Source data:
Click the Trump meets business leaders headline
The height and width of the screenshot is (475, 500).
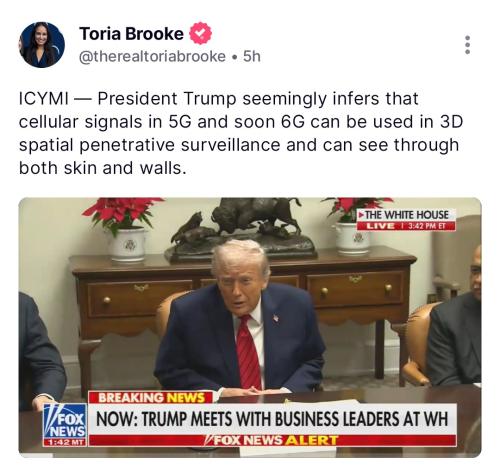[x=272, y=419]
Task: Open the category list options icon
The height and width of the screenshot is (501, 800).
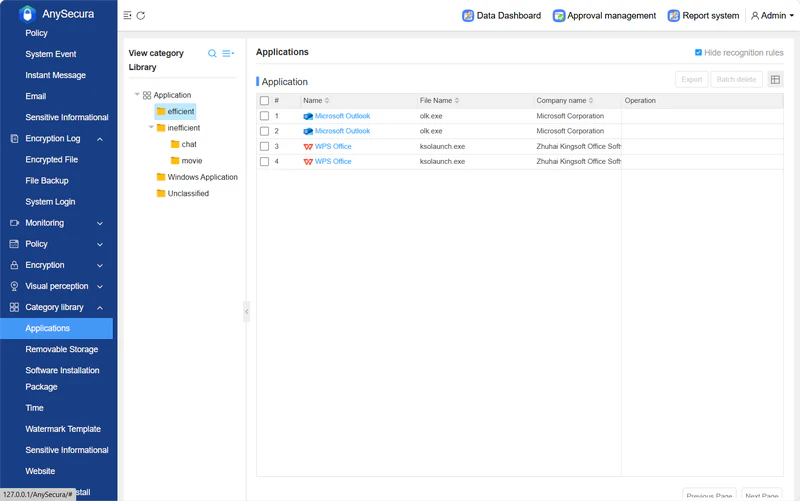Action: [228, 54]
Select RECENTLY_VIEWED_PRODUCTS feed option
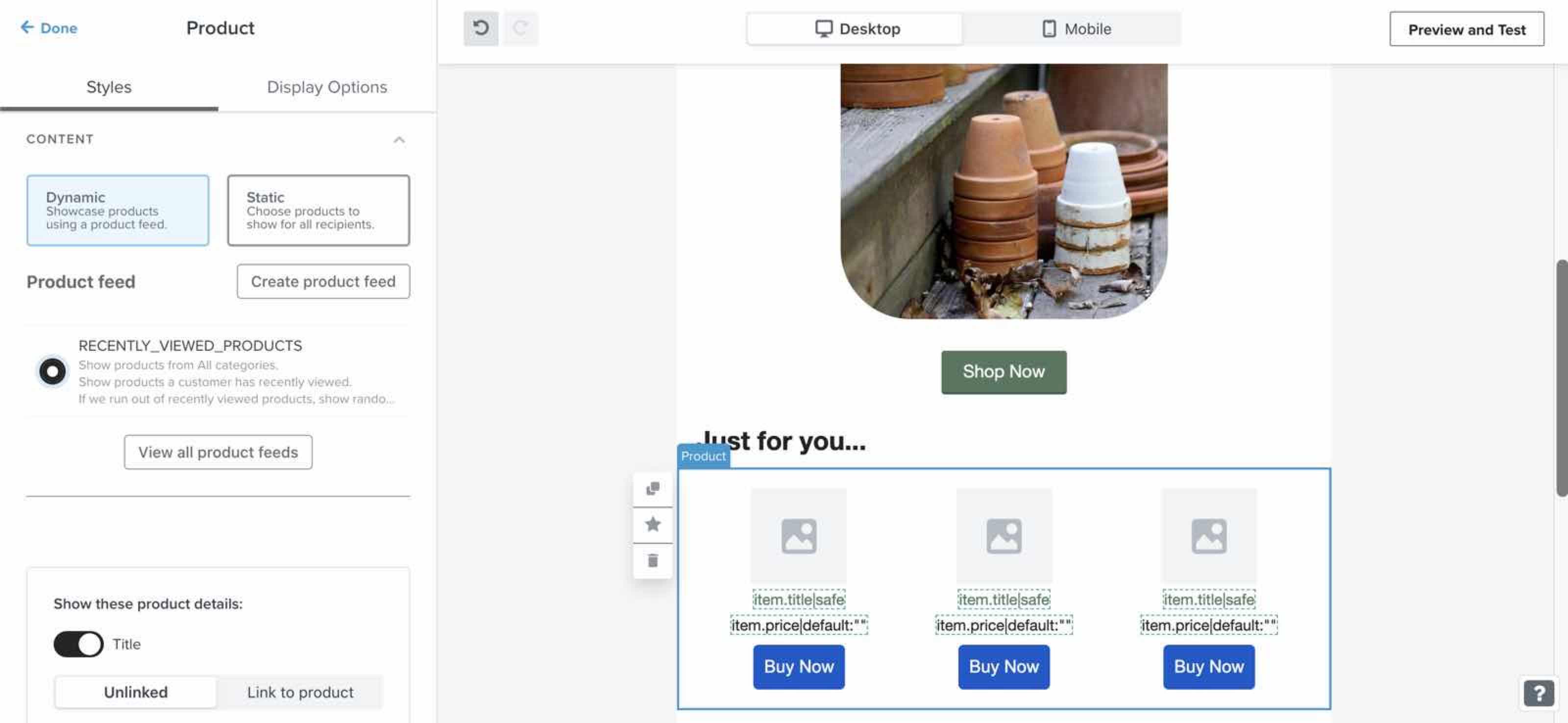The height and width of the screenshot is (723, 1568). (x=52, y=371)
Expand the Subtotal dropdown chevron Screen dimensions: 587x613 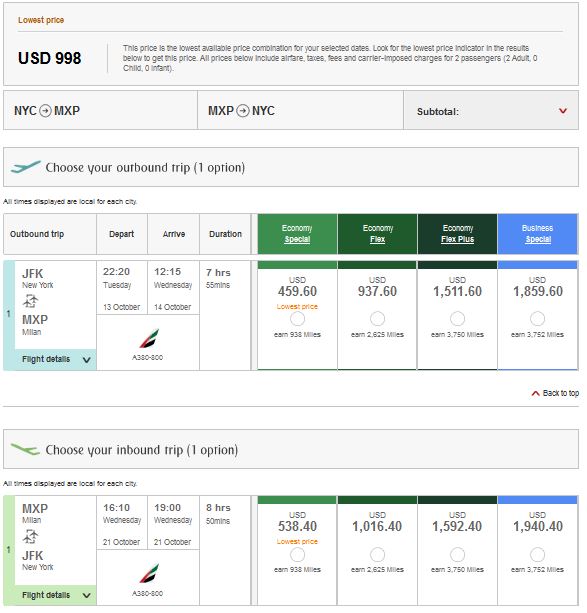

TASK ITEM - Your copy should match the entries exactly, minus the pictures.

ANSWER BOX -
Click the Trump meets business leaders headline
The height and width of the screenshot is (475, 500).
[x=272, y=419]
Task: Open the category list options icon
The height and width of the screenshot is (501, 800).
Action: [228, 54]
Select RECENTLY_VIEWED_PRODUCTS feed option
The height and width of the screenshot is (723, 1568). (x=52, y=371)
Expand the Subtotal dropdown chevron Screen dimensions: 587x613 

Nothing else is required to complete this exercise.